§ PROBLEMS TO WORK ON
• A. In the Amazon Aurora overview, replace "traffic spikes" with "sudden surges" and write out the passage starting with "Aurora makes 6" and going on through "demand has ceased.".
• B. Answer these questions from the Amazon Aurora overview:
(i) Which two database engines is Aurora compatible with?
(ii) In what increments do Aurora database instances scale, and up to what maximum size?
(iii) How many copies of your data does Aurora make?
• C. Continue the Amazon Aurora overview from its last sentence.

§ TEXT PASSAGE
##############################

What is Amazon Aurora?
Amazon Aurora is an AWS RDS database service that brings together enterprise performance and scalability at pricing that’s more associated with harder to scale open source solutions.
Amazon Aurora is compatible with PostgreSQL and MySQL which provides low friction pathways when selecting a database for new projects or porting the databases from existing products.
AWS claim that Aurora is up to 5 times faster than MySQL and 3 times faster than PostgreSQL from the outset and will automatically scale to meet the demands of your applications. The database instances scale in increments of 10GB up to a maximum of 64TB. As a DB Admin or SysOps this is completely removes the need to worry about monitoring database size or RDS disk utilisation percentages as Aurora will automatically grow the database when required.
Aurora makes 6 copies of your data distributed across multiple locations and continuously backs up your databases to S3 storage as an additional safeguard.
For globally distributed solutions, Aurora can store data in multiple regions enabling fast local data access coupled with the ability to perform disaster recovery should any of the regions hosting your databases experience an outage.
It is reasonably easy to establish and scale an Aurora database, however if you have unpredictable workloads that are subject to traffic spikes, you can use Aurora Serverless to automatically start, scale and then shutdown database services once the demand has ceased.

##############################

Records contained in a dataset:

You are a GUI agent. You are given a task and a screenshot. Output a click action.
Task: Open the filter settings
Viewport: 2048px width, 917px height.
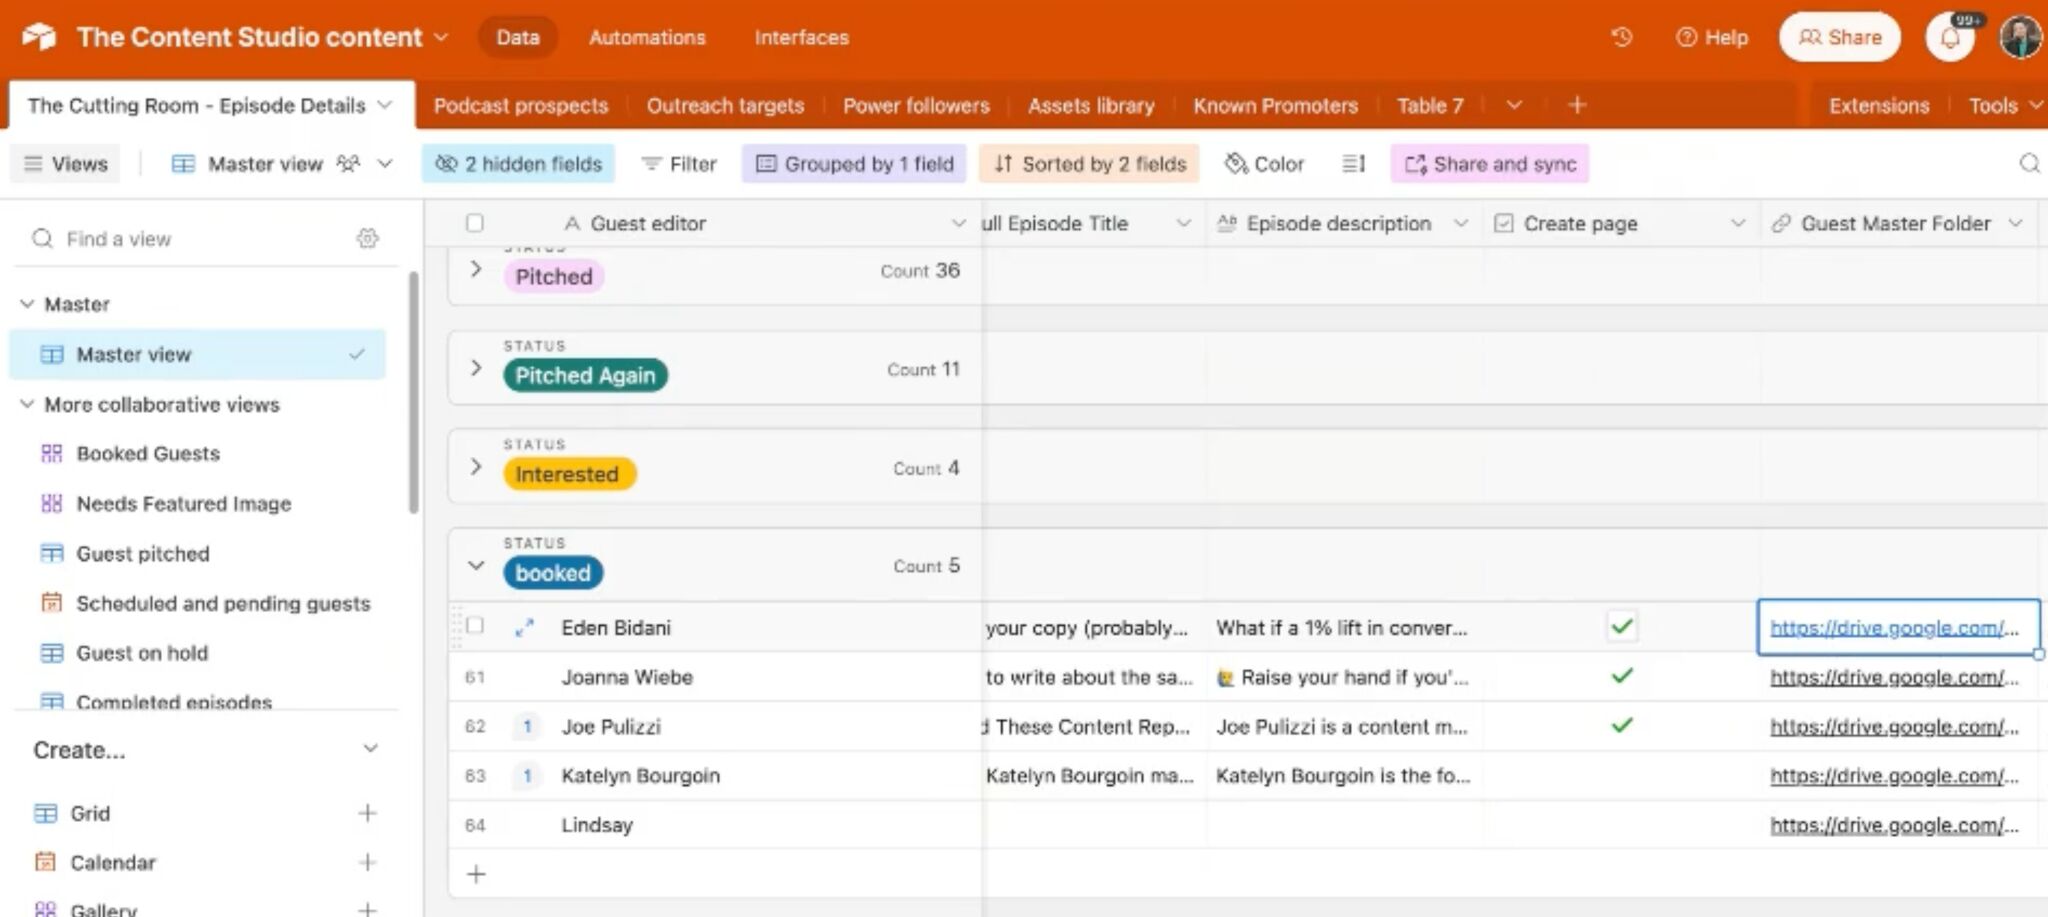pos(679,163)
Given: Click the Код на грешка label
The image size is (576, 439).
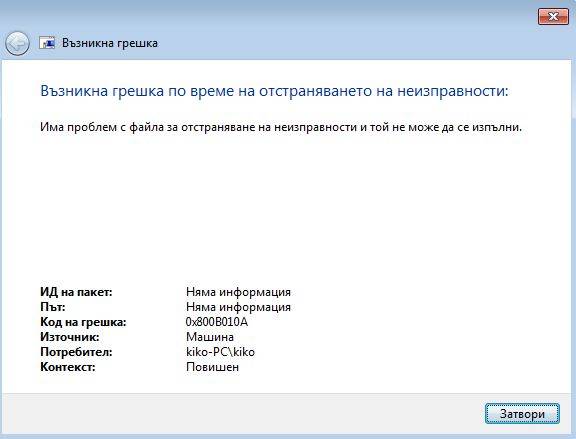Looking at the screenshot, I should [x=83, y=322].
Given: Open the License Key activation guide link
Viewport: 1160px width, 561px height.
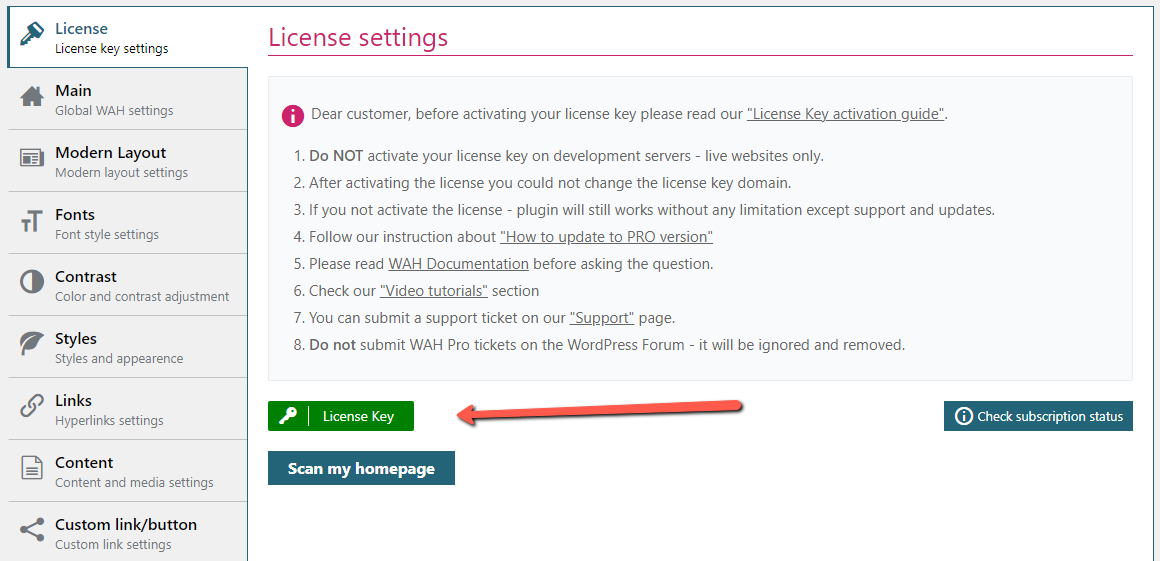Looking at the screenshot, I should [x=846, y=115].
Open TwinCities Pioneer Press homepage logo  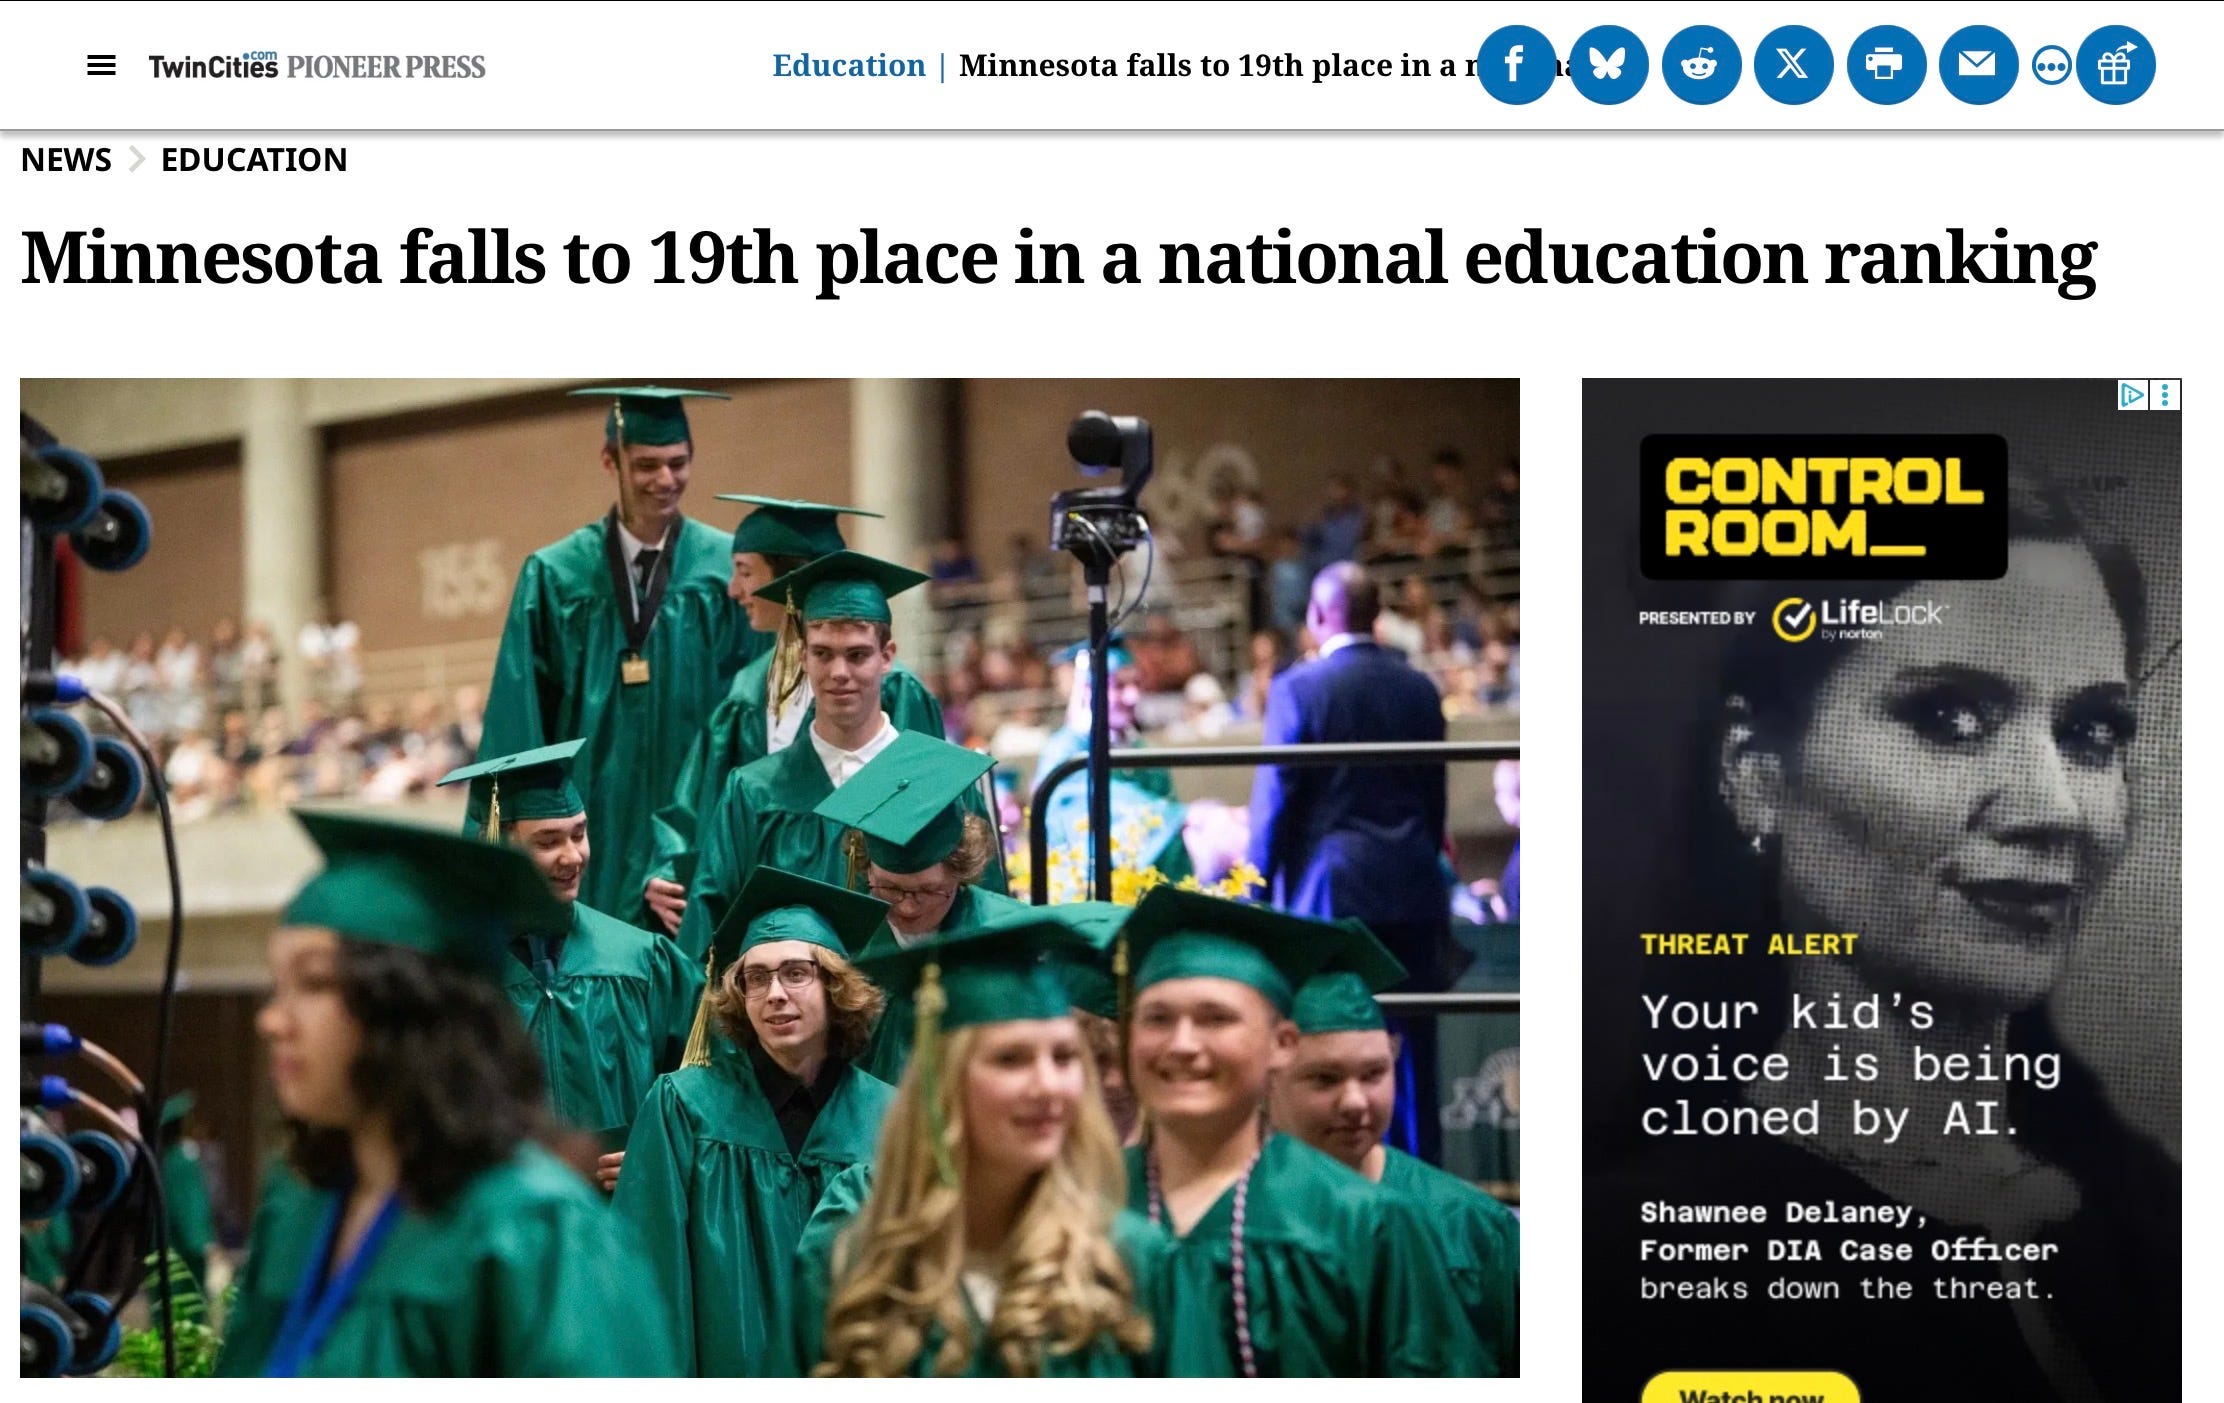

##############################

§ PER-TASK ANSWERS
• A.
Aurora makes 6 copies of your data distributed across multiple locations and continuously backs up your databases to S3 storage as an additional safeguard.
For globally distributed solutions, Aurora can store data in multiple regions enabling fast local data access coupled with the ability to perform disaster recovery should any of the regions hosting your databases experience an outage.
It is reasonably easy to establish and scale an Aurora database, however if you have unpredictable workloads that are subject to sudden surges, you can use Aurora Serverless to automatically start, scale and then shutdown database services once the demand has ceased.

• B.
(i) PostgreSQL and MySQL
(ii) In increments of 10GB, up to a maximum of 64TB
(iii) 6 copies

• C.
Aurora can support up to 15 read replicas (10 more than native MySQL) and has a sub 10ms replica lag. This leads to a high availability database solution that has instantaneous failover should a segment or region fail. The strategy of storing 6 copies of your data across 3 availability zones provides hard to match resilience and the database continues to function even if 2 of the copies are unavailable when making database writes. Database reads are even more fault tolerant requiring only 3 out of the 6 copies to be functioning to make a successful read.
Behind the scenes the Aurora database will self-heal with peer-to-peer replication and will stripe data storage across hundreds of storage volumes automatically and supports cross region replication.
Keeping track of auto scaling resources can be tricky especially when self-healing processes can change the location of your master volume as a result of a failover. Likewise with up to 15 read replicas that can autoscale based on demand, the read volumes will appear and disappear periodically. Aurora handles this challenge by providing two endpoints.
The Writer Endpoint is a DNS name that remains constant and routes write requests to the current master volume. Should the master volume fail, one of the read replicas is promoted to the master volume and the writer endpoint will send writes to the new volume location. This means your client applications will not require any updates when the Aurora volume changes.
The same is true for reads. Aurora provides a Reader Endpoint that acts as a load balancer to access your read replicas. You don’t need to know how many read replicas have been provisioned by the autoscaler as the reader endpoint will handle read requests by routing to the best read replica volume.
Aurora is a fully managed service and will automatically handle all the backup and maintenance tasks you would normally need to consider. Things like automatic fail-over when a volume goes bad, backup and recovery, autoscaling, automated patching with zero downtime and routine maintenance tasks.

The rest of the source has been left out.